Le Jet d'eau et le Réservoir Claude-Joseph Dorat (1734 - 1780)

Dans un Parc dessiné, d'après les meilleurs plans,
Un Jet-d'eau dans les airs s'élevait sous l'ombrage,
Et retombait, à travers le feuillage,
En perles, en rubis, en globules roulants.
Notre jet-d'eau s'oublie, ainsi que c'est l'usage ;
(On a vu, de tout tems, les sots se prévaloir)
Il insulte, dans son langage,
L'on de obscure du réservoir,
Qui subvenait à tout son étalage.
VOI, lui dit-il, ce pompeux appareil,
Si jusqu'à moi peut arriver ta vue :
Vois ces gerbes d'argent dont s'enrichit la nue,
Et que j'oppose aux rayons du soleil.
A quoi sers-tu, misérable eau dormante ?
Quand je m'élève aux Cieux, à mes pieds tu croupis
Ton voisinage me tourmente,
Et gâte bien souvent les lieux que j'embellis.

Comme il parlait, un des canaux se brise :
Au fond du réservoir il s'entrouvre un chemin,
Et soudain,
L'onde sourdit, décroît, coule et s'épuise.

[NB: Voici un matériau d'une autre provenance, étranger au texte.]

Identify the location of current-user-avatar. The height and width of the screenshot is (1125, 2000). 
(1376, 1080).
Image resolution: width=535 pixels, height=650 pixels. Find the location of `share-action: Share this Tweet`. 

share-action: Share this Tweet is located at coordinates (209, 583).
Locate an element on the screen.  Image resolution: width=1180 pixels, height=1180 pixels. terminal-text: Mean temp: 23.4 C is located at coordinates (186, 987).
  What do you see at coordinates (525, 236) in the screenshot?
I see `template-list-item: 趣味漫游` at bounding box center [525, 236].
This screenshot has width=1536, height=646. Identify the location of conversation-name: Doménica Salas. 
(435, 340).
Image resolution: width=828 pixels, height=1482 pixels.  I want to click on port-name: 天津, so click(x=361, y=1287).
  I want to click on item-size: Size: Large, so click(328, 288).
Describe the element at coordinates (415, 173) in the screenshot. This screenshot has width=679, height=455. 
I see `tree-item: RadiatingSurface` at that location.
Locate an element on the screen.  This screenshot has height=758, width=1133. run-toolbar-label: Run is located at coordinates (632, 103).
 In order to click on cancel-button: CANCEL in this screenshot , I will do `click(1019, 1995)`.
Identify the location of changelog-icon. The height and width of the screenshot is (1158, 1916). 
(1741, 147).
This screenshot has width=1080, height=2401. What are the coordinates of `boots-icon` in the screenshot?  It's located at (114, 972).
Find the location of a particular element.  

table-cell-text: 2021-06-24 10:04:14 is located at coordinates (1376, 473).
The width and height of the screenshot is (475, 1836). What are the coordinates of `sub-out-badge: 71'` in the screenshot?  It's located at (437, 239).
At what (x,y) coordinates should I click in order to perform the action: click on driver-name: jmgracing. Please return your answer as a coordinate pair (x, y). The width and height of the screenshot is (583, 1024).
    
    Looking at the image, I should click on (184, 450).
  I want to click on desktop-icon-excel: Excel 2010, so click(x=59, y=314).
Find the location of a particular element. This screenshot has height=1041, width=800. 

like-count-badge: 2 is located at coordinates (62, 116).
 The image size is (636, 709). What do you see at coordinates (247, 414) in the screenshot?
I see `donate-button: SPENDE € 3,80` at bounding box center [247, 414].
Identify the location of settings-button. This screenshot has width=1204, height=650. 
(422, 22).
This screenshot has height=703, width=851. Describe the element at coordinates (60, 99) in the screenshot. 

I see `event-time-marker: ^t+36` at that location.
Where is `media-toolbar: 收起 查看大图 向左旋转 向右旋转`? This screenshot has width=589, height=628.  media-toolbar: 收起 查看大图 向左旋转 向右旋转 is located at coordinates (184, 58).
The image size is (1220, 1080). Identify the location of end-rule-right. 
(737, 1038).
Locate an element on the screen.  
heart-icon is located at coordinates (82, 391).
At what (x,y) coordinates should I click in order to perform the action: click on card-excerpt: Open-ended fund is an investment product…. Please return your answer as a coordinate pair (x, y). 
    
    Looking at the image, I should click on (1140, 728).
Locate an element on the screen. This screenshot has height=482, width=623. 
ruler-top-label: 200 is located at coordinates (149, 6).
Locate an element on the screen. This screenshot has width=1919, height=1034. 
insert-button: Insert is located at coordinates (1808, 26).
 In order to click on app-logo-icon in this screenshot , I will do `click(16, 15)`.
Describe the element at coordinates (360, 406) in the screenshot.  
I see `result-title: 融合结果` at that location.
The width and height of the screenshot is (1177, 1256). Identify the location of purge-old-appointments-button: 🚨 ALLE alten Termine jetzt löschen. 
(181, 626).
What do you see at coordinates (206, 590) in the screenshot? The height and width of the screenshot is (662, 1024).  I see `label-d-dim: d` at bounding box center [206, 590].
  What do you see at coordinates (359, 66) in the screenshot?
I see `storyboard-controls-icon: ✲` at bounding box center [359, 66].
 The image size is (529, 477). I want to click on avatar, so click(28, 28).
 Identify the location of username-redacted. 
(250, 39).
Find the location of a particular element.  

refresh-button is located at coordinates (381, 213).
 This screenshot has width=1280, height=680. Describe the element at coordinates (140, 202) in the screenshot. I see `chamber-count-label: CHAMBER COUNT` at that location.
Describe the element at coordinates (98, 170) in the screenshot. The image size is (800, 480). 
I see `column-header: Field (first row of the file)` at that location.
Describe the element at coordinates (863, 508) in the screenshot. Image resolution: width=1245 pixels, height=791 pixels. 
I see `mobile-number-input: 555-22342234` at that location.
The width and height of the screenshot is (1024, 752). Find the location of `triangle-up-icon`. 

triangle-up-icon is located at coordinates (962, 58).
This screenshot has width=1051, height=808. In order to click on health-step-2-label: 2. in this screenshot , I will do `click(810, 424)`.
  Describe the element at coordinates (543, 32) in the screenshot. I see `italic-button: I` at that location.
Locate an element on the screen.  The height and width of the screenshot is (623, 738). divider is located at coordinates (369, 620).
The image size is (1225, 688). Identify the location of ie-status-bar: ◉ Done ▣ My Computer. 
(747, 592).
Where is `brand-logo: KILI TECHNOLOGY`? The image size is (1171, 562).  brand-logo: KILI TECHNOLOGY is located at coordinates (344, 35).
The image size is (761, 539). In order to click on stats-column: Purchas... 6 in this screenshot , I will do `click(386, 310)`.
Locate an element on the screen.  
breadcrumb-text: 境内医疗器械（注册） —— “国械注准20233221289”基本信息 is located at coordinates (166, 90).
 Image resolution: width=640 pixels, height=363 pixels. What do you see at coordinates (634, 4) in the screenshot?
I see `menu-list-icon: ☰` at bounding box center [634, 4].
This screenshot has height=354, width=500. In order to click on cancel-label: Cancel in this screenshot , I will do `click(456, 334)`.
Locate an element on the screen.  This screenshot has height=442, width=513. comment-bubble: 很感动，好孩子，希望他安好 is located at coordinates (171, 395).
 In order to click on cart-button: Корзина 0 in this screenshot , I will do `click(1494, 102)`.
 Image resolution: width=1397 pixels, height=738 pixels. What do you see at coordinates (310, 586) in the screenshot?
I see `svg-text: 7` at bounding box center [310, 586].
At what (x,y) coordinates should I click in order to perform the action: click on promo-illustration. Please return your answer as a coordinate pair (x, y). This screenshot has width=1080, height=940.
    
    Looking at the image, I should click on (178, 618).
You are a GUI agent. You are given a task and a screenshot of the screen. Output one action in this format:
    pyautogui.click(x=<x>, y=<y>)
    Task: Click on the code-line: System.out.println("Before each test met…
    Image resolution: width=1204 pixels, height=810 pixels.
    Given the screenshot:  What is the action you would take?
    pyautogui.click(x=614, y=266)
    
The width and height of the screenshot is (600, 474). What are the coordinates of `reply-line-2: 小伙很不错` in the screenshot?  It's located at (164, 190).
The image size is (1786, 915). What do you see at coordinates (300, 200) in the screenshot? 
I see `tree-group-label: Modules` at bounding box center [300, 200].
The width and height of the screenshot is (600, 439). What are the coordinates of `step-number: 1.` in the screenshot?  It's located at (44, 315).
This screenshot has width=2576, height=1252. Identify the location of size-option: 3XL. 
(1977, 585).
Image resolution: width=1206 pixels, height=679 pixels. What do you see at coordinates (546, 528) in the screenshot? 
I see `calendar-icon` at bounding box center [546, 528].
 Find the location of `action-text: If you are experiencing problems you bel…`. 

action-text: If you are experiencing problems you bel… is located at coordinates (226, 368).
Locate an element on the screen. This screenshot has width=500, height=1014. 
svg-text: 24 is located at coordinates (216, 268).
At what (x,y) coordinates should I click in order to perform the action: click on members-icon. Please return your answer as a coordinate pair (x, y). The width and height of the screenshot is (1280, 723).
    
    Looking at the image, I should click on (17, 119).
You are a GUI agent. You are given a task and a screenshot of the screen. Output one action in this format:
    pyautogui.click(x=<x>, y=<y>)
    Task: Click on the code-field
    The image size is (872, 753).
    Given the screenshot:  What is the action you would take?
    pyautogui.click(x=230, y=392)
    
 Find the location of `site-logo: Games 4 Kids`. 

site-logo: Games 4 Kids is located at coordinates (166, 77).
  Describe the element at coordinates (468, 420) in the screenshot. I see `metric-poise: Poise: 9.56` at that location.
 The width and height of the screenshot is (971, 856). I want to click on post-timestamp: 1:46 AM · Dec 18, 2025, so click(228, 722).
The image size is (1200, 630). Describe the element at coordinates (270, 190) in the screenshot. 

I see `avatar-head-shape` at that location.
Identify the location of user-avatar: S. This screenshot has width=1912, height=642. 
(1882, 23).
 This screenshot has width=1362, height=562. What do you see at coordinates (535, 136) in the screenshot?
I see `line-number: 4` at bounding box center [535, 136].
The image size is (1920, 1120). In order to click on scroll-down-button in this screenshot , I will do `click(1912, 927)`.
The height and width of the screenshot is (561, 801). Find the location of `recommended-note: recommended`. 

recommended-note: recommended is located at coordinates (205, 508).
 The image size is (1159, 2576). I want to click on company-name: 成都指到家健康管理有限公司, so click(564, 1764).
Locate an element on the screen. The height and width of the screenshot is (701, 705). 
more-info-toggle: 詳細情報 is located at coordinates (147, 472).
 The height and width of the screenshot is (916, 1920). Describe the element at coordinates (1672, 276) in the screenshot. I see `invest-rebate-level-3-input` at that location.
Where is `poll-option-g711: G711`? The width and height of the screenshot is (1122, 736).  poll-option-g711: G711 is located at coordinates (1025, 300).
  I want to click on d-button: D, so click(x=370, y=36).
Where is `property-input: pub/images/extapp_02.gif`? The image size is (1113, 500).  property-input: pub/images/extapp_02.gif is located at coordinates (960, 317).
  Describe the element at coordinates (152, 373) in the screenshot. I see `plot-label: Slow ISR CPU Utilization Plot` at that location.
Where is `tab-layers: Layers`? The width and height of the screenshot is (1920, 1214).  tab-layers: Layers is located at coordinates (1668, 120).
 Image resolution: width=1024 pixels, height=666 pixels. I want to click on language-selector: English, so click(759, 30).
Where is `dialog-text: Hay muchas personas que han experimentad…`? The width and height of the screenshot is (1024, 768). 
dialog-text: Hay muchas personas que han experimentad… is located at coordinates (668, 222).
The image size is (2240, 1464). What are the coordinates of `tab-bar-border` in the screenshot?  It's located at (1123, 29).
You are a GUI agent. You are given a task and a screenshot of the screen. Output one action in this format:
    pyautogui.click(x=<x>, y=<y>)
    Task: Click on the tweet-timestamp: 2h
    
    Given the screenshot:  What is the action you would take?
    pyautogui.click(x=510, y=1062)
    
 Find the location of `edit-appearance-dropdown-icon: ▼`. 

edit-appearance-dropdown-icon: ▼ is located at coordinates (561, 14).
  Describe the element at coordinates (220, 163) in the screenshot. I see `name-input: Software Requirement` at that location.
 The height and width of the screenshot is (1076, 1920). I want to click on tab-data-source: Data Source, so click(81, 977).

Vous eussiez vu les rubis s'exhaler,
Toutes les gerbes disparaître,
Et les perles dégringoler.
Notre orgueilleux commence à se connaître :
Il baisse, il tombe, il ne peut plus aller,
Il est à sec. Vous devinez peut-être,
De ma fable quel est le sens :
Appauvrissez le peuple, adieu l'éclat des Grands.